Every line of the material is to be set down again without any change.

| INPUT MATERIAL |
======
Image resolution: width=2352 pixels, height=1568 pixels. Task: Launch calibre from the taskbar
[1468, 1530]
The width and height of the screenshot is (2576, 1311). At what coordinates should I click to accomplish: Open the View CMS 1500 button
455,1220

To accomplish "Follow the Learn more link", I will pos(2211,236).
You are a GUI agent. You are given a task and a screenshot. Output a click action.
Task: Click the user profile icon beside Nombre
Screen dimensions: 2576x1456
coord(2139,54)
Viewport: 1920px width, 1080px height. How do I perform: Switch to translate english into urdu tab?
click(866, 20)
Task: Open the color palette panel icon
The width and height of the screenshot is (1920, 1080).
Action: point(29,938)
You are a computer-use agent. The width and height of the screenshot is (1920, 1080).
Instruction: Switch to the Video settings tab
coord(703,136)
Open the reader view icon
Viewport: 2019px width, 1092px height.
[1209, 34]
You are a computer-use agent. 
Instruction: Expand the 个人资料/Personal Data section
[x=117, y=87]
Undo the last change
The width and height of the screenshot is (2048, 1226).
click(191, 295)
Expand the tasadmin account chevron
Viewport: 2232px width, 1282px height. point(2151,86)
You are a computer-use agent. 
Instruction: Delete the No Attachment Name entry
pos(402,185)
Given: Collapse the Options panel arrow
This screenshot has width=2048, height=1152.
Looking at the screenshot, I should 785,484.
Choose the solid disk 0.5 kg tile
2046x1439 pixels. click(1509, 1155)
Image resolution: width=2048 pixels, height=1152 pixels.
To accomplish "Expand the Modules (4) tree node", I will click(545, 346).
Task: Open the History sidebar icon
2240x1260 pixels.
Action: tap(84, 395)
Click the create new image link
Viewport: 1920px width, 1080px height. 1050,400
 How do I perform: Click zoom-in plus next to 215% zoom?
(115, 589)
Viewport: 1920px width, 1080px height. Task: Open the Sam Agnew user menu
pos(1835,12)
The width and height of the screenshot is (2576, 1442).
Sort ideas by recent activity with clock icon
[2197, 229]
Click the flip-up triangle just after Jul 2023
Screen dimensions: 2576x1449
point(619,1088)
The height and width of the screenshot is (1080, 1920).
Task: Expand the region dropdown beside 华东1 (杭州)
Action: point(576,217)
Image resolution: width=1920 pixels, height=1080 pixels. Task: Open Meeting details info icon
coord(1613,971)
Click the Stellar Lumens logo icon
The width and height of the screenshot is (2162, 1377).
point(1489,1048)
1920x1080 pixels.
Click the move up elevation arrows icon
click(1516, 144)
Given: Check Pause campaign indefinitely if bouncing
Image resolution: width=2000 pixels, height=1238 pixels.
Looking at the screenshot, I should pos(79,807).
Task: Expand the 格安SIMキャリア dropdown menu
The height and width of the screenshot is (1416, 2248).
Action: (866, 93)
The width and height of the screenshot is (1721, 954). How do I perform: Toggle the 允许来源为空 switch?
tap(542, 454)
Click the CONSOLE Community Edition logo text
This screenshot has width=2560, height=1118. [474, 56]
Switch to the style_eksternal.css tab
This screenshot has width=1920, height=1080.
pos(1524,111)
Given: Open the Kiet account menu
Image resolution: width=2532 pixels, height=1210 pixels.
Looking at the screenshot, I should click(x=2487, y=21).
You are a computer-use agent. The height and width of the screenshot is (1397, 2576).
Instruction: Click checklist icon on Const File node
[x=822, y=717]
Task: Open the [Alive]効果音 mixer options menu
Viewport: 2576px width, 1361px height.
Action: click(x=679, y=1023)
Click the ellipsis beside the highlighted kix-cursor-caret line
======
| RESULT OF THIS EXERCISE |
Image resolution: width=2352 pixels, height=1568 pixels. Task: Launch calibre from the taskbar
[1468, 1530]
The width and height of the screenshot is (2576, 1311). At what coordinates should I click to accomplish: Open the View CMS 1500 button
455,1220

To accomplish "Follow the Learn more link", I will pos(2211,236).
You are a GUI agent. You are given a task and a screenshot. Output a click action.
Task: Click the user profile icon beside Nombre
Screen dimensions: 2576x1456
coord(2139,54)
Viewport: 1920px width, 1080px height. How do I perform: Switch to translate english into urdu tab?
click(866, 20)
Task: Open the color palette panel icon
The width and height of the screenshot is (1920, 1080).
Action: point(29,938)
You are a computer-use agent. The width and height of the screenshot is (1920, 1080).
Instruction: Switch to the Video settings tab
coord(703,136)
Open the reader view icon
Viewport: 2019px width, 1092px height.
[1209, 34]
You are a computer-use agent. 
Instruction: Expand the 个人资料/Personal Data section
[x=117, y=87]
Undo the last change
The width and height of the screenshot is (2048, 1226).
click(191, 295)
Expand the tasadmin account chevron
Viewport: 2232px width, 1282px height. point(2151,86)
You are a computer-use agent. 
Instruction: Delete the No Attachment Name entry
pos(402,185)
Given: Collapse the Options panel arrow
This screenshot has width=2048, height=1152.
Looking at the screenshot, I should 785,484.
Choose the solid disk 0.5 kg tile
2046x1439 pixels. click(1509, 1155)
Image resolution: width=2048 pixels, height=1152 pixels.
To accomplish "Expand the Modules (4) tree node", I will click(545, 346).
Task: Open the History sidebar icon
2240x1260 pixels.
Action: tap(84, 395)
Click the create new image link
Viewport: 1920px width, 1080px height. 1050,400
 How do I perform: Click zoom-in plus next to 215% zoom?
(115, 589)
Viewport: 1920px width, 1080px height. Task: Open the Sam Agnew user menu
pos(1835,12)
The width and height of the screenshot is (2576, 1442).
Sort ideas by recent activity with clock icon
[2197, 229]
Click the flip-up triangle just after Jul 2023
Screen dimensions: 2576x1449
point(619,1088)
The height and width of the screenshot is (1080, 1920).
Task: Expand the region dropdown beside 华东1 (杭州)
Action: point(576,217)
Image resolution: width=1920 pixels, height=1080 pixels. Task: Open Meeting details info icon
coord(1613,971)
Click the Stellar Lumens logo icon
The width and height of the screenshot is (2162, 1377).
point(1489,1048)
1920x1080 pixels.
Click the move up elevation arrows icon
click(1516, 144)
Given: Check Pause campaign indefinitely if bouncing
Image resolution: width=2000 pixels, height=1238 pixels.
Looking at the screenshot, I should pos(79,807).
Task: Expand the 格安SIMキャリア dropdown menu
The height and width of the screenshot is (1416, 2248).
Action: (866, 93)
The width and height of the screenshot is (1721, 954). How do I perform: Toggle the 允许来源为空 switch?
tap(542, 454)
Click the CONSOLE Community Edition logo text
This screenshot has width=2560, height=1118. [474, 56]
Switch to the style_eksternal.css tab
This screenshot has width=1920, height=1080.
pos(1524,111)
Given: Open the Kiet account menu
Image resolution: width=2532 pixels, height=1210 pixels.
Looking at the screenshot, I should click(x=2487, y=21).
You are a computer-use agent. The height and width of the screenshot is (1397, 2576).
Instruction: Click checklist icon on Const File node
[x=822, y=717]
Task: Open the [Alive]効果音 mixer options menu
Viewport: 2576px width, 1361px height.
Action: click(x=679, y=1023)
Click the ellipsis beside the highlighted kix-cursor-caret line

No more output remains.